This objection also assumes that total depravity refers to physical inability when in reality, total depravity refers to moral inability. Maybe an illustration will help. Suppose you are sitting in a chair and someone commands you to stand up. You want to stand up with everything that is in you, but you are unable to stand up because you are physically chained to that chair. You desire to stand up and to obey the command, but this physical restraint does not allow you to. For the one giving the command to punish you for not standing up, this would be unjust. Now let’s use the same scenario with different circumstances. Let’s say that you are sitting in a chair and someone commands you to get up, but this time you are not chained to the chair. This chair is a La-Z-Boy that vibrates and is very comfortable. You love sitting in this chair. When you are commanded to stand up, you are not physically restrained, yet you do not stand up because you just don’t want to. You love that chair so much that you are morally or willfully unable to stand up. It is this latter state that total depravity teaches about the human condition. The compatibility of human inability and human responsibility is a great biblical mystery, but it is a biblical reality and assumption about the human soul that we must believe in order for many things in life to make sense.

Closing Thoughts

These are but three of many objections to the doctrine of total depravity. If you made it to the end of this long post, I hope you have seen the desperate condition that sinful man finds himself in. It is a condition of disgust and despair. It is a condition of corruption and guilt.
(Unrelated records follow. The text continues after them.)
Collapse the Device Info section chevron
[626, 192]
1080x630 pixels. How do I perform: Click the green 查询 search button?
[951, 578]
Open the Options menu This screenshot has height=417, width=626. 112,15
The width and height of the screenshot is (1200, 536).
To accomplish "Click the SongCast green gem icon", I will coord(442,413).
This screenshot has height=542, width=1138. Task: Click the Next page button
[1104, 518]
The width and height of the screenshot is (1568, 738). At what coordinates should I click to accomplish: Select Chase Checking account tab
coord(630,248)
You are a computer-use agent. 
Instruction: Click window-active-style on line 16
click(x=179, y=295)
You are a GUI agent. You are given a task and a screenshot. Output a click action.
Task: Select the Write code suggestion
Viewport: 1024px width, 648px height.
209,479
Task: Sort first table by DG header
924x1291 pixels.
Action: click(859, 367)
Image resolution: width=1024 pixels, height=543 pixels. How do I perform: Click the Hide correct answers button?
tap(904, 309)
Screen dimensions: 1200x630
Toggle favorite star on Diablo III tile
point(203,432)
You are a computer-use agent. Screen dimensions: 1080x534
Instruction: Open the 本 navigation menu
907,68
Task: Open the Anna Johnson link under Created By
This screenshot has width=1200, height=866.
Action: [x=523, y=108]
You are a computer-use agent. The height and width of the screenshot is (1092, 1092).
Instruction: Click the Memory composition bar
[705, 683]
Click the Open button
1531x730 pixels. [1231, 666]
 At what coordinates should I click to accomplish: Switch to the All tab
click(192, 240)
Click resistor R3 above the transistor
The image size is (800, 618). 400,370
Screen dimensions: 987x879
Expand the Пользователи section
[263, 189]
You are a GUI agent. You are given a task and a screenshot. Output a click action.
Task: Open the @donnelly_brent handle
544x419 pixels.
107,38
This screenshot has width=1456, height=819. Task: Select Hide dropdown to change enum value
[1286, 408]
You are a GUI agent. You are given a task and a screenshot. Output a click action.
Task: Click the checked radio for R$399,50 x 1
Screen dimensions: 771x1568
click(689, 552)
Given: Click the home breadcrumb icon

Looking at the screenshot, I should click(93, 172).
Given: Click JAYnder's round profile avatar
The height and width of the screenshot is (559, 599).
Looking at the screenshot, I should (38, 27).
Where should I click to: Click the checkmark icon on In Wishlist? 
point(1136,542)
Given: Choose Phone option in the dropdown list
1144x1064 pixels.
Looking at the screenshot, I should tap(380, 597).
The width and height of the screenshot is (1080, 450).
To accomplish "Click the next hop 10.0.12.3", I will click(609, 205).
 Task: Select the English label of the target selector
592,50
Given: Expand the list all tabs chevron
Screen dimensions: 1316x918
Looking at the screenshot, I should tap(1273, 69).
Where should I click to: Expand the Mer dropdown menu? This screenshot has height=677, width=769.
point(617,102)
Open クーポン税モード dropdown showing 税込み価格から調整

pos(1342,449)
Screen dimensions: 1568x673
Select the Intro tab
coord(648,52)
And it is a condition of willful moral inability. The stage is now set and it is black as night with no moon to give light. At this point there is no hope, no peace, and no life. O, but grace is coming and it is coming quickly! Next in our series is a look at the amazing sovereign grace of God in the doctrine of election. But I think it is appropriate to close our look at total depravity with Paul’s words that close Romans chapter seven.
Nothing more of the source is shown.